··· Aangeleverd fragment ···

# Overige Discussie Rubrieken > Alternatieve geneeswijze en spiritualiteit >  Cactus thee

## bobas

Lieve mensen weet iemand ook waar cactus thee goed voor is

----------


## Agnes574

Cactusthee wordt gebruikt als drugs !!

*Effecten
San Pedro stelt je in staat om bewust te dromen en te wandelen door je eigen fantasiewereld. Het geeft een sterke trip met spirituele, kleurrijke visioenen. Het subject-object bewustzijn valt weg, en je ervaart dit alsof je opgelost bent in de zintuiglijke (vooral visuele) waarneming. Dit gaat vaak ook gepaard met een onbeschrijflijk gevoel van vreugde.
De San Pedro geeft een minder bedreigende en overweldigende trip dan Peyote, en de trip begint langzaam maar gestaag, meestal zonder al te veel misselijkheid.

Gevaarlijk in combinatie met drank, medicatiegebruik, zwangerschap,borstvoeding,MAO-remmers etc....

Meer info over die Cactussen op www.azarius.nl ....
Ik zou het NIET gebruiken op die manier!!!!

Je kunt wél thee kopen in de supermarkt waar ook cactus inzit, maar deze zijn gewoon lekker en niet ongezond  :Wink: .

----------


## bobas

dank je wel voor je reactie dus cactus thee heeft verder geen gezonde stoffen zoals bv groene thee enz.
Er was mij verteld dat het hielp bij het reinigings proces van het lichaam dat was dus een verkoop praatje van het kruiden vrouwtje op de markt.

----------


## Agnes574

Er zijn verschillende soorten cactussen natuurlijk ... mss heeft dat vrouwtje op de markt een 'gezonde cactus-thee', die de darmen reinigt .. ik weet het ook niet; heb weinig verstand van theeën...

Hier heb je een link naar een kort artikeltje over kruidenthee;
http://www.medicity.nl/showthread.php?t=489

en een link naar groene thee;
http://www.medicity.nl/showthread.php?t=6109

----------

··· Gegevens uit dataset ···

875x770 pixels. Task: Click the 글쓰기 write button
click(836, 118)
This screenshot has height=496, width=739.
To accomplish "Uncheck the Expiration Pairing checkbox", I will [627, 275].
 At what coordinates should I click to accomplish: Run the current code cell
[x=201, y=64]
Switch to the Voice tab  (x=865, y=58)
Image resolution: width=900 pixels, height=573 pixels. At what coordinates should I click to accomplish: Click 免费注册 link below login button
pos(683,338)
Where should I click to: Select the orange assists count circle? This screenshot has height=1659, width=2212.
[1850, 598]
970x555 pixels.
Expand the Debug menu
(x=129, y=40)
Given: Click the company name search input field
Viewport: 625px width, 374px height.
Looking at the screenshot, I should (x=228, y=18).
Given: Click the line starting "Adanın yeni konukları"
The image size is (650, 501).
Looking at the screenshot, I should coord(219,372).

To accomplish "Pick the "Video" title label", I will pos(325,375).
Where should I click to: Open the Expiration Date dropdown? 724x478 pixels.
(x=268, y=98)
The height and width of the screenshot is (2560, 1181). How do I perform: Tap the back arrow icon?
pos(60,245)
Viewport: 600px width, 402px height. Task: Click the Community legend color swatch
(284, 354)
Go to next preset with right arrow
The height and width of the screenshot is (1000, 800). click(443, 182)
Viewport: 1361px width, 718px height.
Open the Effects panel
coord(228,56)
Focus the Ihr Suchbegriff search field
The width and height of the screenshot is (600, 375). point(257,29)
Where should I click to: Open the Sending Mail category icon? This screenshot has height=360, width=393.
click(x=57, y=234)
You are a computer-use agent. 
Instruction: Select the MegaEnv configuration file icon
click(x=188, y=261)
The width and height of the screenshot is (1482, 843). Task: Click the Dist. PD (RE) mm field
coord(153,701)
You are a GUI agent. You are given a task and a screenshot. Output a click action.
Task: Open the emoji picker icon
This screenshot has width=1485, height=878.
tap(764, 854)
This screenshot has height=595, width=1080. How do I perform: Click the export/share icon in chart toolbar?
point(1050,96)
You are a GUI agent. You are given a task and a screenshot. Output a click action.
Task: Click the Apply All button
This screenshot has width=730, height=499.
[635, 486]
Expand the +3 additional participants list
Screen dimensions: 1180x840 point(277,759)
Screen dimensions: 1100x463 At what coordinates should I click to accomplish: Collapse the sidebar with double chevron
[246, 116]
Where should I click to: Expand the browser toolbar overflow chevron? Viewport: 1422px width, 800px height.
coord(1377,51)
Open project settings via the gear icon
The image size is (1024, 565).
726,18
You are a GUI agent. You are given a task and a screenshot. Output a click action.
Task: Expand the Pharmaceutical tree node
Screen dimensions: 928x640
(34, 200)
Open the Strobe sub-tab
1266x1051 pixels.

···

#### Vragen:
a - Herhaal woordelijk het stuk uit de forumdiscussie over cactusthee tussen "De San Pedro" en "op www.azarius.nl ....", beide inbegrepen.
b - Beantwoord de volgende vragen over de forumdiscussie over cactusthee.
(i) Met welke andere cactus wordt de trip van San Pedro vergeleken als minder bedreigend en overweldigend?
(ii) Van wie had bobas gehoord dat cactusthee hielp bij het reinigingsproces van het lichaam?
(iii) Over welke thee gaat de tweede link in de laatste bijdrage?

#### Antwoorden per onderdeel:
a -
De San Pedro geeft een minder bedreigende en overweldigende trip dan Peyote, en de trip begint langzaam maar gestaag, meestal zonder al te veel misselijkheid.

Gevaarlijk in combinatie met drank, medicatiegebruik, zwangerschap,borstvoeding,MAO-remmers etc....

Meer info over die Cactussen op www.azarius.nl ....

b -
(i) Peyote
(ii) Van het kruidenvrouwtje op de markt
(iii) Groene thee